Debugging Instability on Vera

I am using Zerobrane Studio to debug my code running on Vera 3. I have some code that continuously runs, based on repeated activations from a timer. When I am debugging, the debug session terminates prematurely and these failures always coincide with the ZWave LED going out on the Vera. This happens every few minutes, the LED stays off for about 10 seconds before coming back on and the cycle repeating. Is this common behaviour and if is so does anyone know what is happening on Vera and if it can be controlled?

Sounds to me that Vera 's luup engine is restarting. Your code may be doing this.

  • Garrett

Garrett, you are right about the restart. I checked the LuaUpnp log at the time the light goes out and in amongst the log messages was this :

                Deadlock problem, going to reload and quit.

Any idea what conditions cause this?

I would stop what you are doing with your code to see if it still repeats. I have a feeling it’s your code / debugging.

  • Garrett

Thanks Garrett. You are right again. It is to do with my code but at the moment why the code I have removed would have this effect I can’t see. I will play with code to see if I can get a better understanding.

IIRC, there are challenges with long-running code (causing vera to restart)… I think the watchdog is ~20 seconds or so. (but that may not be relevant here)

@twostep, there is one thing you can try if the deadlock seems to be related to the debugging.

I think I’ve seen this once or twice long time ago and it seems to be related to the debugging being on when some internal Luup code is being executed. To give you an example. Let’s say you have some event and want to enable debugging for its code. Normally you’d do:

– event handler 1
require(‘mobdebug’).start()
– some other code here
require(‘mobdebug’).end()

But what if you now have two different event handlers and start debugging in one of them and end in another one:

– event handler 1
require(‘mobdebug’).start()
– some other code here

– event handler 2
– some other code here
require(‘mobdebug’).end()

This means that the debugging hook is set in one handler and after it ends and before the second event is triggered, the internal luup code is executed with the hook being on. On some occasions I noticed that it may lead to that deadlock message you saw. Unfortunately, since I don’t have access to the Luup code, I can’t tell what exactly may be going on there and how to avoid that.

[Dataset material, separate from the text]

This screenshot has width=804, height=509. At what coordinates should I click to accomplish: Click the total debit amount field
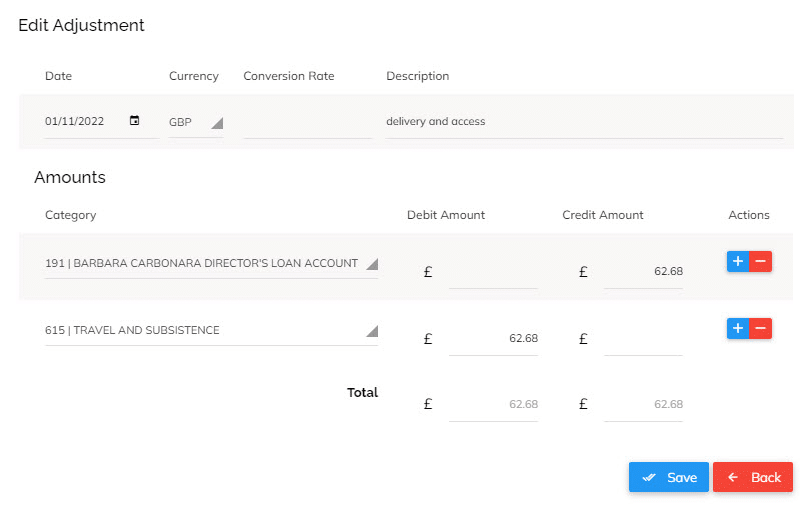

The debugger provides two calls that allow you to temporarily turn debugging on/off if needed. This will still keep the debugging session opened, but will remove the hook, which should minimize any impact of debugging on the code being run.

You can modify the example above the following way:

– event handler 1
require(‘mobdebug’).start()
– some other code here
require(‘mobdebug’).off() --<-- turn debugging off before returning out of the event handler

– event handler 2
require(‘mobdebug’).on() --<-- turn debugging back on
– some other code here
require(‘mobdebug’).end()

I’m not sure if that’s your case, but it’s the only things that comes to mind by looking at the error message.